┌──

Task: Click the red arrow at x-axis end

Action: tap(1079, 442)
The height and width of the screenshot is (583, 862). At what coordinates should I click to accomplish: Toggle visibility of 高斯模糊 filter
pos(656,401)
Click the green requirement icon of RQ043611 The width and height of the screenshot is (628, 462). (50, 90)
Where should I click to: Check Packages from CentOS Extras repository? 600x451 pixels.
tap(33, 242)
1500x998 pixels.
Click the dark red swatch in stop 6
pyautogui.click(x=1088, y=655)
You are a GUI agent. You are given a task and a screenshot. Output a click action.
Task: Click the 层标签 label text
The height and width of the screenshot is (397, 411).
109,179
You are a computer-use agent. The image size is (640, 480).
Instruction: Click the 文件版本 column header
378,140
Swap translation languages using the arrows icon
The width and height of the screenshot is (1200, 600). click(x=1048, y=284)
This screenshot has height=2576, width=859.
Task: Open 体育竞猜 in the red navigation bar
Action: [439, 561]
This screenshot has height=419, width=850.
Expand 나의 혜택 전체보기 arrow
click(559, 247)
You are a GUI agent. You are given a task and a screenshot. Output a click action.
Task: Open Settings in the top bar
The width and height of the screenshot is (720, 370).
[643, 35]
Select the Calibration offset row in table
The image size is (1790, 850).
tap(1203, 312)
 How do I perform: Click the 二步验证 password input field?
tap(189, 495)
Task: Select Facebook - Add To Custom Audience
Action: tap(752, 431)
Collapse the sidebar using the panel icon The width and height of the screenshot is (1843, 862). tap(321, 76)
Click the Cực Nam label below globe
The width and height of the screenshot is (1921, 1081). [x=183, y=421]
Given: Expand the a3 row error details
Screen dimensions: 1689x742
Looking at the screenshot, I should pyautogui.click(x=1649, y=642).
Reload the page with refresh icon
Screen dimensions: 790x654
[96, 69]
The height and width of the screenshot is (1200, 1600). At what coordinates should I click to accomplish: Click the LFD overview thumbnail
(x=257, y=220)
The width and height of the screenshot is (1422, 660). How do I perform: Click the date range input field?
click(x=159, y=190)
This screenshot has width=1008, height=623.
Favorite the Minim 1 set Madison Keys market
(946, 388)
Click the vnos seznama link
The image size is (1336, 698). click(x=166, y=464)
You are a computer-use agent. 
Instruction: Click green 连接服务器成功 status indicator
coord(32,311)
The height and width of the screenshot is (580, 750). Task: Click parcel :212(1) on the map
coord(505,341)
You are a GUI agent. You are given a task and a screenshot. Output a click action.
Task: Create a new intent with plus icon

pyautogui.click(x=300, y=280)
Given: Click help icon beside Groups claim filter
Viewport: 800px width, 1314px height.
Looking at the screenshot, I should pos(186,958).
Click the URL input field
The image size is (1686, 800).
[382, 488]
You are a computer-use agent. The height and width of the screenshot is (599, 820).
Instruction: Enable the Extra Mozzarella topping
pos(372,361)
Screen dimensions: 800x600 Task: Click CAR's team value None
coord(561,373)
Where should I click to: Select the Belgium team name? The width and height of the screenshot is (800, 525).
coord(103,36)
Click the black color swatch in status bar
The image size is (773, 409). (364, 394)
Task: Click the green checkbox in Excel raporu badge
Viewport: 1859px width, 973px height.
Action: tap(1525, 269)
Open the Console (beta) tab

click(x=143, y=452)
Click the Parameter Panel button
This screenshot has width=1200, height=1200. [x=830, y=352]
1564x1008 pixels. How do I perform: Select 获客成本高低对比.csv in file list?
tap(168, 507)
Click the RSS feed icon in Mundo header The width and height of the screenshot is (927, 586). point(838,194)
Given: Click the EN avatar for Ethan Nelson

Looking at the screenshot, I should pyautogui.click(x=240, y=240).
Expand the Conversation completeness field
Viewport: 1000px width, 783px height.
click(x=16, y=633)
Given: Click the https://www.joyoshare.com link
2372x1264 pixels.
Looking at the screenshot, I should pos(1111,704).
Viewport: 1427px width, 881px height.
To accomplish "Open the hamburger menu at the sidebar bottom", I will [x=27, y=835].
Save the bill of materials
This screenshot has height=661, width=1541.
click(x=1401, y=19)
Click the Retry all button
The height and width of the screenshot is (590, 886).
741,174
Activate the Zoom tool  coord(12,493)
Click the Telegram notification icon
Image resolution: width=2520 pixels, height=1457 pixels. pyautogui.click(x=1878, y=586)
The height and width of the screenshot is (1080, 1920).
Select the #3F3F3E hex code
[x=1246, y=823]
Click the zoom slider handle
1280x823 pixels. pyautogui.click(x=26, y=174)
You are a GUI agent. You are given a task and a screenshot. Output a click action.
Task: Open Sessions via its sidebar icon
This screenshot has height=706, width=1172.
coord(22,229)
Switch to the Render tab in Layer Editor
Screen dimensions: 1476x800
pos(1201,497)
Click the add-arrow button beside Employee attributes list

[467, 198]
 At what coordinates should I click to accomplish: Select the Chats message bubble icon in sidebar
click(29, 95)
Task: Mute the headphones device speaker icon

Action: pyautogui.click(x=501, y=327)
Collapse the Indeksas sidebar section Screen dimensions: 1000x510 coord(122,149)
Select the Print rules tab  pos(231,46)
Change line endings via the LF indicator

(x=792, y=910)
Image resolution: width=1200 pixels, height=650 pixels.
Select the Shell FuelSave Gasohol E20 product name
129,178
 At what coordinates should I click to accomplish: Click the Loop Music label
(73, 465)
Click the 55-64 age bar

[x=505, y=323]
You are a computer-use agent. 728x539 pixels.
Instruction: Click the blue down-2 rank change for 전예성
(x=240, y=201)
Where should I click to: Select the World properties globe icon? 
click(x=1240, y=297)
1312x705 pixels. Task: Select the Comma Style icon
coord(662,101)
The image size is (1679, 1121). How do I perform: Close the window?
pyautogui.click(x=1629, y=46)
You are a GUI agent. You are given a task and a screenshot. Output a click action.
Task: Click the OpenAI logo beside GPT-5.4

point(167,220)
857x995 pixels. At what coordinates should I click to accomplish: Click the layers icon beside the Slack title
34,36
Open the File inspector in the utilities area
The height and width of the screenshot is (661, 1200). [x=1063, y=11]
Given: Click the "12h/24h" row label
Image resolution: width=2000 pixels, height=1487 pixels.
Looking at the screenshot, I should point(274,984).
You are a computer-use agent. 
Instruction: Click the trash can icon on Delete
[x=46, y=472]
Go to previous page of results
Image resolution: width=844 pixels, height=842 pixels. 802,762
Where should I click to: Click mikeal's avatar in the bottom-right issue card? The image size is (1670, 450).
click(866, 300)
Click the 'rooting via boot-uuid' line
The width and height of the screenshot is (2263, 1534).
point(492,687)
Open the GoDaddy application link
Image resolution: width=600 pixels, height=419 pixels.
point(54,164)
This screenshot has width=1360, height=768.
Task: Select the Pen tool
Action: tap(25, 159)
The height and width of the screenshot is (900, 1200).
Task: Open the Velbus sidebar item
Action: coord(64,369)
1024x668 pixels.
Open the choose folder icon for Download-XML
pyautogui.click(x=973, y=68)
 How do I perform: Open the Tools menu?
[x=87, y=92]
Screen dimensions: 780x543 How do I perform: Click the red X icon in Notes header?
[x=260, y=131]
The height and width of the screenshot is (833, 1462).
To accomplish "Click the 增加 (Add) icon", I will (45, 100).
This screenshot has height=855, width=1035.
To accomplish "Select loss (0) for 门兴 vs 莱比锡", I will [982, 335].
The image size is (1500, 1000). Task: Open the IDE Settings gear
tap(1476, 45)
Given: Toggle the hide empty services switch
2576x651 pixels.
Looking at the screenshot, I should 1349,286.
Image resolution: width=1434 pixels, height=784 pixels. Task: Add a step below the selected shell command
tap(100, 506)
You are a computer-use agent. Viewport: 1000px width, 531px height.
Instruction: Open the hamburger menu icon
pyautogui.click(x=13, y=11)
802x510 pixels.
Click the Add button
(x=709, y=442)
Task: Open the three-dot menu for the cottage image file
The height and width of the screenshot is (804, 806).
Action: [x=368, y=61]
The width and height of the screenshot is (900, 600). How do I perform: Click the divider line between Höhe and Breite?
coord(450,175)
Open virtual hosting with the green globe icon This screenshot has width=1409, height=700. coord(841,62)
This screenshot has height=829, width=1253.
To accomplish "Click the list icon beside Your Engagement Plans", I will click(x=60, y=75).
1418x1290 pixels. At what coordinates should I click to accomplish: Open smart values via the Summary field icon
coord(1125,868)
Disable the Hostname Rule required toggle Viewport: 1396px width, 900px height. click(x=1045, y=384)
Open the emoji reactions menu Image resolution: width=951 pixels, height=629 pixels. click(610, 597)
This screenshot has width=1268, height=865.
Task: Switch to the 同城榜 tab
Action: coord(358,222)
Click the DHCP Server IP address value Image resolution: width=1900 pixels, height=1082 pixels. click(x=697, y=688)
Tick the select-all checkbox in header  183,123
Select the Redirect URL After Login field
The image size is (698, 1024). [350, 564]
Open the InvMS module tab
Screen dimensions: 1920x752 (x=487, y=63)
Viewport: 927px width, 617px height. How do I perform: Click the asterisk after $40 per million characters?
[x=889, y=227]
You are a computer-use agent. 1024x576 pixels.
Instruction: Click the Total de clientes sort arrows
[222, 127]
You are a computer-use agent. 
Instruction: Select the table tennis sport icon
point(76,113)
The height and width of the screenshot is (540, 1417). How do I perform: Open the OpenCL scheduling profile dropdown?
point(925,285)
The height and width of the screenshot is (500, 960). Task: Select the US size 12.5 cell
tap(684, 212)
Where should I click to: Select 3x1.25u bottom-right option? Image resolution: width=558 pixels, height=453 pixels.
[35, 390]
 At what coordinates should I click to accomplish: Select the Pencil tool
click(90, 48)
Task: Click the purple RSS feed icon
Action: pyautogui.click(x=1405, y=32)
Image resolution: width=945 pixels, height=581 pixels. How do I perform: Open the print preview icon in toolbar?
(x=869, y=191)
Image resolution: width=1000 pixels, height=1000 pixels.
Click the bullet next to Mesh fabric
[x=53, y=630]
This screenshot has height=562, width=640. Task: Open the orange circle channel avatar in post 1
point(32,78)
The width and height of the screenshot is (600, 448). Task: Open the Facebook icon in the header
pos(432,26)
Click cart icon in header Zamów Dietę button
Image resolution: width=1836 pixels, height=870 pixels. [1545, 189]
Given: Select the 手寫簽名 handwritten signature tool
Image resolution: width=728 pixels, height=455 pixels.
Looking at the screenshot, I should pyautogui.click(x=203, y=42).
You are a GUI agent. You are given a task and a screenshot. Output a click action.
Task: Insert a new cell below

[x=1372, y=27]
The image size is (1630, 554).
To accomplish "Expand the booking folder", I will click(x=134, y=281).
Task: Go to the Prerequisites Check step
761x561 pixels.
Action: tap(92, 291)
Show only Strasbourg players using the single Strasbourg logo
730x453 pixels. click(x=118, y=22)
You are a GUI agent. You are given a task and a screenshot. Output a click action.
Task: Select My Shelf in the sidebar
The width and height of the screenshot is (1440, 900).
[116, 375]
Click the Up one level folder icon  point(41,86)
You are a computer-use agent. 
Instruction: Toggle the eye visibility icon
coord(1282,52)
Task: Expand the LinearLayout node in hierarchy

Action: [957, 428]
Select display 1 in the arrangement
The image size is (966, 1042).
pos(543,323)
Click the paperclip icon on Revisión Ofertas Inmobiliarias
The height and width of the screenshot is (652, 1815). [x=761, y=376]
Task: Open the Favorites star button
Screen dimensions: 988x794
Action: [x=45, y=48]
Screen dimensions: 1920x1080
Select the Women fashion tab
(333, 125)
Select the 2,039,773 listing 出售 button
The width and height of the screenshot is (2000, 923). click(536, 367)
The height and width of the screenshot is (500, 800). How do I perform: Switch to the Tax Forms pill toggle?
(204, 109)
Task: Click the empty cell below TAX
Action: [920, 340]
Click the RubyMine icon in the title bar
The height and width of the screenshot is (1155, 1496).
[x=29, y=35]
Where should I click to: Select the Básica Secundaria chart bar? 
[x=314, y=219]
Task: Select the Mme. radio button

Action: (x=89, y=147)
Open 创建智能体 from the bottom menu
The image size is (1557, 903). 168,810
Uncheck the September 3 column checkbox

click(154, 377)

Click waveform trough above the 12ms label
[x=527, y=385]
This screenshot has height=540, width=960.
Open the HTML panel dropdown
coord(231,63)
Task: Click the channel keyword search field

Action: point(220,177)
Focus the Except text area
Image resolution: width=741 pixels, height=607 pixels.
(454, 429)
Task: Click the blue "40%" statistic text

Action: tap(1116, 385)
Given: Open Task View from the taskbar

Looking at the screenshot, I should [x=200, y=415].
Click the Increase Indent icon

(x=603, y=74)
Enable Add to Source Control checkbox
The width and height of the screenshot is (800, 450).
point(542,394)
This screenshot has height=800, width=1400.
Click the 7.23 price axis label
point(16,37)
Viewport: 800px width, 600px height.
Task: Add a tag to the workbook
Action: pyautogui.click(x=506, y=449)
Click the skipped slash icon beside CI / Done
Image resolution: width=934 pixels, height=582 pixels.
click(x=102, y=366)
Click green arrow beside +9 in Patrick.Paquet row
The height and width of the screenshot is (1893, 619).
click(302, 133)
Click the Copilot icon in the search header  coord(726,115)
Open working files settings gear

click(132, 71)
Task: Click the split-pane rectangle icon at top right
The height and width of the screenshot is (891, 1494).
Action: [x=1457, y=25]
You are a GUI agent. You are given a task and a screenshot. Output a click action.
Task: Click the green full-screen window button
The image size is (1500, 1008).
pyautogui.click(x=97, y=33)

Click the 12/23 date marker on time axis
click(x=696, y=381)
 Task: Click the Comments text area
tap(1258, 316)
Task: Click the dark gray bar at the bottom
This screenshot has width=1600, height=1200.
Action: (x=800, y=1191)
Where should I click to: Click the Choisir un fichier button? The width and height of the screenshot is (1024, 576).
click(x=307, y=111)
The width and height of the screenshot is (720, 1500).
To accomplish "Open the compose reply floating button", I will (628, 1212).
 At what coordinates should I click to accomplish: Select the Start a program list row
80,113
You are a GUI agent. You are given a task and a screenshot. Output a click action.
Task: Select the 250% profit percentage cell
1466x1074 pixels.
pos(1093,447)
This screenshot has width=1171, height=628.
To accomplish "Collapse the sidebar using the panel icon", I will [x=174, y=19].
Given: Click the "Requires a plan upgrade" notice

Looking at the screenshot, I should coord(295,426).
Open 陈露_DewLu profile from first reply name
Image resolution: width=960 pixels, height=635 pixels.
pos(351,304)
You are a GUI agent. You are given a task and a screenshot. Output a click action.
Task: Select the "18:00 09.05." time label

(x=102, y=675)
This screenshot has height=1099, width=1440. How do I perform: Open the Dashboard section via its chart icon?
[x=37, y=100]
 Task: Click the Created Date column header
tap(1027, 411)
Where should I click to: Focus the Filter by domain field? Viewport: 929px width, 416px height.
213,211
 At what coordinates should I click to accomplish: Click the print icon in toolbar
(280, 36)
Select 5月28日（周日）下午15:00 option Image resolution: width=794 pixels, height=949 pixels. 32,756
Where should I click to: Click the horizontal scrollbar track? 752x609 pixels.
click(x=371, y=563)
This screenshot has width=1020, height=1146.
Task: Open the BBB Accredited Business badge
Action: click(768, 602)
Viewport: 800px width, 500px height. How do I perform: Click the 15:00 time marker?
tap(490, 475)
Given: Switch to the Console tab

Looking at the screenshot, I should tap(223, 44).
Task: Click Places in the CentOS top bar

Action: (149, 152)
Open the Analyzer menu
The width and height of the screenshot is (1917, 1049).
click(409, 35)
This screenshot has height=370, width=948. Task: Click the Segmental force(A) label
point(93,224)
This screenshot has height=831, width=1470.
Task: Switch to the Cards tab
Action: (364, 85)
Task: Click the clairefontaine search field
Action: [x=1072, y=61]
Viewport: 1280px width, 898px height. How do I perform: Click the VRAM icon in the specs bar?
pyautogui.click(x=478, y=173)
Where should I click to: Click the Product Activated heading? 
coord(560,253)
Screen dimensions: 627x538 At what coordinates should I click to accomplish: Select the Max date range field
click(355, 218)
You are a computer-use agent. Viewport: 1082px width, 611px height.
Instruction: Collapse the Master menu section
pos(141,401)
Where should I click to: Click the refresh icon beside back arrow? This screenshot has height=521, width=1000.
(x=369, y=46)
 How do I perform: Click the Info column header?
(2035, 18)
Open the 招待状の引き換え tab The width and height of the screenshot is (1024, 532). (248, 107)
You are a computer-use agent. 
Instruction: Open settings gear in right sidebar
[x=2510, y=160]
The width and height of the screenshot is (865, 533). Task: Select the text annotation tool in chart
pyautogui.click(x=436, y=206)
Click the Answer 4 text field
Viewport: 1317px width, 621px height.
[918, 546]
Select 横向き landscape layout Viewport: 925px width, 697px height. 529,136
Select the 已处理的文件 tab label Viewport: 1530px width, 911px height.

└──

### REQUIRED ACTION
The lines to extract from the data above begin with the line containing "The height and width of the screenshot is (804, 806)." and end with the line containing "You are a computer-use agent. 1024x576". Extract them exactly, including both.

### SOLUTION TO THIS TASK
The height and width of the screenshot is (804, 806).
Action: [x=368, y=61]
The width and height of the screenshot is (900, 600). How do I perform: Click the divider line between Höhe and Breite?
coord(450,175)
Open virtual hosting with the green globe icon This screenshot has width=1409, height=700. coord(841,62)
This screenshot has height=829, width=1253.
To accomplish "Click the list icon beside Your Engagement Plans", I will click(x=60, y=75).
1418x1290 pixels. At what coordinates should I click to accomplish: Open smart values via the Summary field icon
coord(1125,868)
Disable the Hostname Rule required toggle Viewport: 1396px width, 900px height. click(x=1045, y=384)
Open the emoji reactions menu Image resolution: width=951 pixels, height=629 pixels. click(610, 597)
This screenshot has width=1268, height=865.
Task: Switch to the 同城榜 tab
Action: coord(358,222)
Click the DHCP Server IP address value Image resolution: width=1900 pixels, height=1082 pixels. click(x=697, y=688)
Tick the select-all checkbox in header  183,123
Select the Redirect URL After Login field
The image size is (698, 1024). [350, 564]
Open the InvMS module tab
Screen dimensions: 1920x752 (x=487, y=63)
Viewport: 927px width, 617px height. How do I perform: Click the asterisk after $40 per million characters?
[x=889, y=227]
You are a computer-use agent. 1024x576 pixels.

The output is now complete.